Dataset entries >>

[Start of Attachment]

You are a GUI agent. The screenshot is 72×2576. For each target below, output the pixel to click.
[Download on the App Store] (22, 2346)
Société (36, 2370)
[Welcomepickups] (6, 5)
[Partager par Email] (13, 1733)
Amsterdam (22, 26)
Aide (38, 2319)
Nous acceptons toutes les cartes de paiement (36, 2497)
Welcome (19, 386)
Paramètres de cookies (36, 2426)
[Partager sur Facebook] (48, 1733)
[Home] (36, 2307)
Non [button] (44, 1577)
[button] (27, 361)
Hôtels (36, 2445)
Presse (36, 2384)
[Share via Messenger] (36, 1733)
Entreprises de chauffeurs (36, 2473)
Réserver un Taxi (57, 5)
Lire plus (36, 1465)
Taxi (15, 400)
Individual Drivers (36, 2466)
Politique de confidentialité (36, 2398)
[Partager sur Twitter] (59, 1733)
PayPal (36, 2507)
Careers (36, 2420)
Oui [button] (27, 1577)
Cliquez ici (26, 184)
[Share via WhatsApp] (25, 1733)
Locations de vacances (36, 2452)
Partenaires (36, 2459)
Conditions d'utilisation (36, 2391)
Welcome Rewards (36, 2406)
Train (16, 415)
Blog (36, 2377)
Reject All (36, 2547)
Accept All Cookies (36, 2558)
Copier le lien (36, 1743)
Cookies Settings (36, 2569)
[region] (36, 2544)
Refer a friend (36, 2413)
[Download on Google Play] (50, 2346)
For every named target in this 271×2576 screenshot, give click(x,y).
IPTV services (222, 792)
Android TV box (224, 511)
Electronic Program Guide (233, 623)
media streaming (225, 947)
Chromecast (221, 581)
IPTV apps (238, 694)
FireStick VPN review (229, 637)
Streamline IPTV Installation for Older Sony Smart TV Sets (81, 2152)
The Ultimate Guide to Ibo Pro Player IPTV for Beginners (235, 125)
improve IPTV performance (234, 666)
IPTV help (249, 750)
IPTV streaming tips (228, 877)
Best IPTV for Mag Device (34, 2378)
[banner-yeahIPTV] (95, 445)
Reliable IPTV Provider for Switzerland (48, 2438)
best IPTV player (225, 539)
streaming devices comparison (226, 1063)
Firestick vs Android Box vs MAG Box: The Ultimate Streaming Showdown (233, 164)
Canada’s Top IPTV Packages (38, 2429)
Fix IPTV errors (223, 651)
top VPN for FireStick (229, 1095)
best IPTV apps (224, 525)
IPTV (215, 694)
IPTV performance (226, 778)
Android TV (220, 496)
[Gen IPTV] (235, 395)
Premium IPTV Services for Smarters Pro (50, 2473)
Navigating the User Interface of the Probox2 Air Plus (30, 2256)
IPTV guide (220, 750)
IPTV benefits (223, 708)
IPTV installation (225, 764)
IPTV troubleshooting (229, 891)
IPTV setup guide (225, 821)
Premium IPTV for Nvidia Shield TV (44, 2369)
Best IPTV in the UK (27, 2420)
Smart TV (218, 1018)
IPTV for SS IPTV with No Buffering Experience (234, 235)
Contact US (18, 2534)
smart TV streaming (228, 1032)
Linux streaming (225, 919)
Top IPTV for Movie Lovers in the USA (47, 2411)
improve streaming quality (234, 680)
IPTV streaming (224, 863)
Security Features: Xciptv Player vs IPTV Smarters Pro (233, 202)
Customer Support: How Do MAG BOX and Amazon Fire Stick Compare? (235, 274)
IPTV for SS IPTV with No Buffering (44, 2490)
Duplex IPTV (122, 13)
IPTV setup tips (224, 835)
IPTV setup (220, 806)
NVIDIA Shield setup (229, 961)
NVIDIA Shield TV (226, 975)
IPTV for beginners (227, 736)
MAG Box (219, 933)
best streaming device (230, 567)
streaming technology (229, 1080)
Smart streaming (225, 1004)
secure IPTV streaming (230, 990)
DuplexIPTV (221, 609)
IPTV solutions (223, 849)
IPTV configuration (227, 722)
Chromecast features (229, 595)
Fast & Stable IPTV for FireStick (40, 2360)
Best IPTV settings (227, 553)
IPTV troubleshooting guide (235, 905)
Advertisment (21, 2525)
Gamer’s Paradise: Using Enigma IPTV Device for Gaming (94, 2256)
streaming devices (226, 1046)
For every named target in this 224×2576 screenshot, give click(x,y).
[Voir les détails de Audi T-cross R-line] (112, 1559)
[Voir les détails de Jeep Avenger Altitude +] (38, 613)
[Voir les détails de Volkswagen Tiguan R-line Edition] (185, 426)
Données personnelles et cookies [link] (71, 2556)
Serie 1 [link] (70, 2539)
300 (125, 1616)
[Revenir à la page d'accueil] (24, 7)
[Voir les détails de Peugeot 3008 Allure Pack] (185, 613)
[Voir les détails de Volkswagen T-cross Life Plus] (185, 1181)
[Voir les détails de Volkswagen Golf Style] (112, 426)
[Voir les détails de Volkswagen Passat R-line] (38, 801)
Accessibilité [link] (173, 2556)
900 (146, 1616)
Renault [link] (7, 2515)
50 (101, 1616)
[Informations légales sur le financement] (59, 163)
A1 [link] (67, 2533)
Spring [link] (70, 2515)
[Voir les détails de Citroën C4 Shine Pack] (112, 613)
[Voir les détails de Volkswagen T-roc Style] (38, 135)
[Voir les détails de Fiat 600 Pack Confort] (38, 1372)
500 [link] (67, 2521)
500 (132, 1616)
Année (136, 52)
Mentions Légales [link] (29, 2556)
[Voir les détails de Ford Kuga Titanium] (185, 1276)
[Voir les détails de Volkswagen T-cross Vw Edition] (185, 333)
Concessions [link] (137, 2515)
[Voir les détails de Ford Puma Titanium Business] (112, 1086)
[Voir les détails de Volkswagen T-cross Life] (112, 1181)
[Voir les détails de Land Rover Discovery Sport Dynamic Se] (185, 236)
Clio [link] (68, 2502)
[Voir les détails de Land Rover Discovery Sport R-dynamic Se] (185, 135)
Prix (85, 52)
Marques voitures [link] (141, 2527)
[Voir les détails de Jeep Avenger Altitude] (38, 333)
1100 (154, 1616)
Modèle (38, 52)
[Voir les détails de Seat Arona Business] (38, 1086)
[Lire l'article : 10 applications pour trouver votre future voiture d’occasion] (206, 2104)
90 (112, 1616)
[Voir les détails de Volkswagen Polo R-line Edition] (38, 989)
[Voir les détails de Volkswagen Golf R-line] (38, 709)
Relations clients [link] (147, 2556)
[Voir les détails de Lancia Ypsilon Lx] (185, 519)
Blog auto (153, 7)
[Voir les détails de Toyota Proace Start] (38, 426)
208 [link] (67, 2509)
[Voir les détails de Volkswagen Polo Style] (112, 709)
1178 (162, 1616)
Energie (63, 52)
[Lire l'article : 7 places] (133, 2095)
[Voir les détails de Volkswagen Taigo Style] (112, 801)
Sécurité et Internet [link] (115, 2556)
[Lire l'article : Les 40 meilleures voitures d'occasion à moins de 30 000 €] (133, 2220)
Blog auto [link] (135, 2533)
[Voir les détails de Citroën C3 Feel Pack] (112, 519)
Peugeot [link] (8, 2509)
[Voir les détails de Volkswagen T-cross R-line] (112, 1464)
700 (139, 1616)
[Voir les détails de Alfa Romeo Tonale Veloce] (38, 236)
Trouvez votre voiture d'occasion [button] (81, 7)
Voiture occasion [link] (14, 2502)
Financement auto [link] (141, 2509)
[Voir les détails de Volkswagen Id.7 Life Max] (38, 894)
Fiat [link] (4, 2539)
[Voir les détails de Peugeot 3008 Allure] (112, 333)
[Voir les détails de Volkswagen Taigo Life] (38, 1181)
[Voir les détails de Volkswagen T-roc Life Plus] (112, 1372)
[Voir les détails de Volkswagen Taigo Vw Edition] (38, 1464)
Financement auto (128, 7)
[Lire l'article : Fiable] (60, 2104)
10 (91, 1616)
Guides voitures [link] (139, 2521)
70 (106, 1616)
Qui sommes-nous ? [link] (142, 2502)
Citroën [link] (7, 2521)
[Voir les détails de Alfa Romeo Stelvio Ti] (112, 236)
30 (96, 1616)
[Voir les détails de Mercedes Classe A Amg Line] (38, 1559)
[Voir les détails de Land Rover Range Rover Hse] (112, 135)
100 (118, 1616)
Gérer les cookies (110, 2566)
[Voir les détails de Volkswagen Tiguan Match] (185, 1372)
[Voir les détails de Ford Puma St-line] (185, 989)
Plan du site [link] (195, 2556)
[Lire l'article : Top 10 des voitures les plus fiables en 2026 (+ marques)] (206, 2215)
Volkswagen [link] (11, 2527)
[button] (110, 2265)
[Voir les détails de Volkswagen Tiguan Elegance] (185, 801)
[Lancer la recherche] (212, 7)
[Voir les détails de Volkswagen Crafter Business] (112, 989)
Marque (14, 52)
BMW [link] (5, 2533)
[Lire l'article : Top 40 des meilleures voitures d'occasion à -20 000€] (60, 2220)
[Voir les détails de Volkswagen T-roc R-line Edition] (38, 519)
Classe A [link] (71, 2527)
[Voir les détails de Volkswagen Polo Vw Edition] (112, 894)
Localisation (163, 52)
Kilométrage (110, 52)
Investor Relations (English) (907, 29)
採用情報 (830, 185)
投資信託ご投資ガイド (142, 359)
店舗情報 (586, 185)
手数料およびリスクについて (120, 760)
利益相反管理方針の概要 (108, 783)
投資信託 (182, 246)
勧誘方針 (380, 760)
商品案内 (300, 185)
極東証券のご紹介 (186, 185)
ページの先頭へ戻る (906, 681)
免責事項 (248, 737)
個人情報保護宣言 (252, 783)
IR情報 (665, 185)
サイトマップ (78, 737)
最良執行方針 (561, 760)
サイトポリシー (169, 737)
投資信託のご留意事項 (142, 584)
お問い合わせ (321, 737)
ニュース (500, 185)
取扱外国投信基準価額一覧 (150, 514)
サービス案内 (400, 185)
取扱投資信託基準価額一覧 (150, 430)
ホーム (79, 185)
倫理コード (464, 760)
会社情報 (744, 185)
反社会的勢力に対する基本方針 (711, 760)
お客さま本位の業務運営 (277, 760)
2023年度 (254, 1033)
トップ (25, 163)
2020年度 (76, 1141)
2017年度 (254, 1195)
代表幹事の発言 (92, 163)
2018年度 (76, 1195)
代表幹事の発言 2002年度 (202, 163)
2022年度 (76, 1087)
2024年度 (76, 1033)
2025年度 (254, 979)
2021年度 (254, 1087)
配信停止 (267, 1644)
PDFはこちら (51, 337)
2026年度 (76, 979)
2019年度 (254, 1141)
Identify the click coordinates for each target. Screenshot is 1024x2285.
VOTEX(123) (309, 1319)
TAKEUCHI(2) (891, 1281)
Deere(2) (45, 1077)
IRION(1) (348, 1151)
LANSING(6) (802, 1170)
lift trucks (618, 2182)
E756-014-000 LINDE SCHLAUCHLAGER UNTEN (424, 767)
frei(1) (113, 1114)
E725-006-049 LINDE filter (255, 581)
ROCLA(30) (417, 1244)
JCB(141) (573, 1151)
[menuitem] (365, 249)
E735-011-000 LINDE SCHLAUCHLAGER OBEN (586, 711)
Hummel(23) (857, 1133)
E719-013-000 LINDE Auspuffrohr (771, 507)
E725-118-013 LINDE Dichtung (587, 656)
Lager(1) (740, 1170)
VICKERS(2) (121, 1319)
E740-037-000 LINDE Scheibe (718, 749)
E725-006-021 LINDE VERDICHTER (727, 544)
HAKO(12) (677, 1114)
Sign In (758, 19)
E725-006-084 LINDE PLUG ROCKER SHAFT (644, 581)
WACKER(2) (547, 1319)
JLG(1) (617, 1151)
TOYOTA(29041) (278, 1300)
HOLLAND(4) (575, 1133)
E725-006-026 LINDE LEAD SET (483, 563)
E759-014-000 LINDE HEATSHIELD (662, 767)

[End of Attachment]

DIRECTIONS FOR THIS TASK >>
Among the lines above, repeat exactly those from the line with "Modèle (38, 52)" to the line with "Sécurité et Internet [link] (115, 2556)", counting both ends.

EXERCISE RESPONSE >>
Modèle (38, 52)
[Voir les détails de Seat Arona Business] (38, 1086)
[Lire l'article : 10 applications pour trouver votre future voiture d’occasion] (206, 2104)
90 (112, 1616)
[Voir les détails de Volkswagen Polo R-line Edition] (38, 989)
[Voir les détails de Volkswagen Golf R-line] (38, 709)
Relations clients [link] (147, 2556)
[Voir les détails de Lancia Ypsilon Lx] (185, 519)
Blog auto (153, 7)
[Voir les détails de Toyota Proace Start] (38, 426)
208 [link] (67, 2509)
[Voir les détails de Volkswagen Polo Style] (112, 709)
1178 (162, 1616)
Energie (63, 52)
[Lire l'article : 7 places] (133, 2095)
[Voir les détails de Volkswagen Taigo Style] (112, 801)
Sécurité et Internet [link] (115, 2556)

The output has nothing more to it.